The Spanish Parliament has set up a special Committee to scrutinise what led to the financial crisis ten years ago. Last summer, the Bank of Spain published a depressingly dull report on the matter. Such a tardy interest in the issue sharply contrasts with the swift reaction seen in other countries. Let’s recall the Turner paper delivered by the UK FSA in April 2009, the best in-depth review up to now.
One could expect that a decade-long perspective might ensure a fair and dispassionate appraisal. Unfortunately, political parties across the board seem all too eager to draw their sermonising conclusions rather than listening to the prominent actors summoned to the Committee. The media is following a similar pattern. They all blame the real estate bubble and supervisory blunders for the banking system’s discomfiture. Yet nobody seems keen to gauge what went so badly wrong.
Particularly in the first half of 2012 when the Spanish economy was on the brink of collapse. Up to that point, the financial system had been able to get rid of roughly 150 billion euros of impaired assets. The reckless official disclosure of an additional 50 billion euros gap in one of the leading economic newspapers fed unprecedented market mistrust, quickly leading to total disaster. The government also fuelled confusion with its wavering strategy. Initially it tried to remedy the solvency issue through massive provisioning only to discover, soon after, that requiring extra capital was the only sensible way to shore up the ailing banking system. The hurriedly wrapped-up European rescue package proved unable to stop the carnage. Only Draghi’s staunch defence of the euro in early August turned the tide.

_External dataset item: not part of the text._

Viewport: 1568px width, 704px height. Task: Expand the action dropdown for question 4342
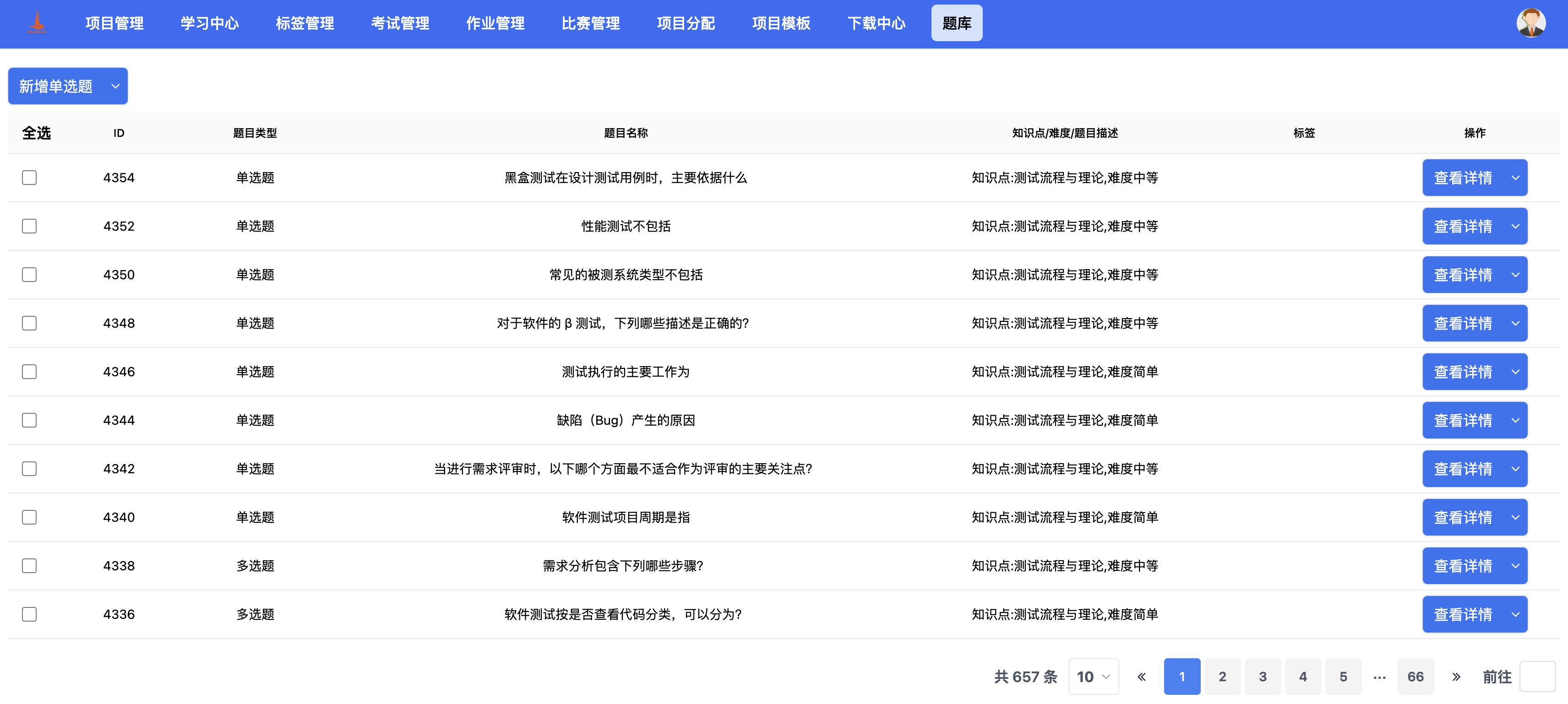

The Spanish crisis erupted much later than in other countries because its banks, which ran a very traditional business, escaped unscathed from the structured products plight. Their thoughtless foreign partners took for granted that securing their assets through credit default contracts anchored on interest rates levels considered unattainable, would prevent any slippage. Little did they reflect that such mutual insurance might crumble should a big player like Lehman Brothers fail. Confidence in real estate’s increasing value led to a similar misjudgement amongst the Spanish banks, their portfolios heavily exposed to mortgages. As the economic crisis unfolded, such illusionary guarantees melted away.
In both cases, banks grossly underestimated the systemic and counterparty risks. They failed to assess that under highly stressed conditions, the backstops buttressing their credits would become illiquid and useless till their markets recovered. Ultimately, no bank can withstand a long-standing erosion unless it builds up its own massive resources for enduring the ensuing losses.
One doubts the current Spanish review will acknowledge such obvious facts. The craving for finding individual culprits will overrun any reasonable attempt to search for the simple truth that no one could foresee the crisis. Let alone prevent it once the economy plummeted for such a long time. That said, Spain is the only country putting a former Governor on trial when all his peers facing similar teething troubles departed in full public regard.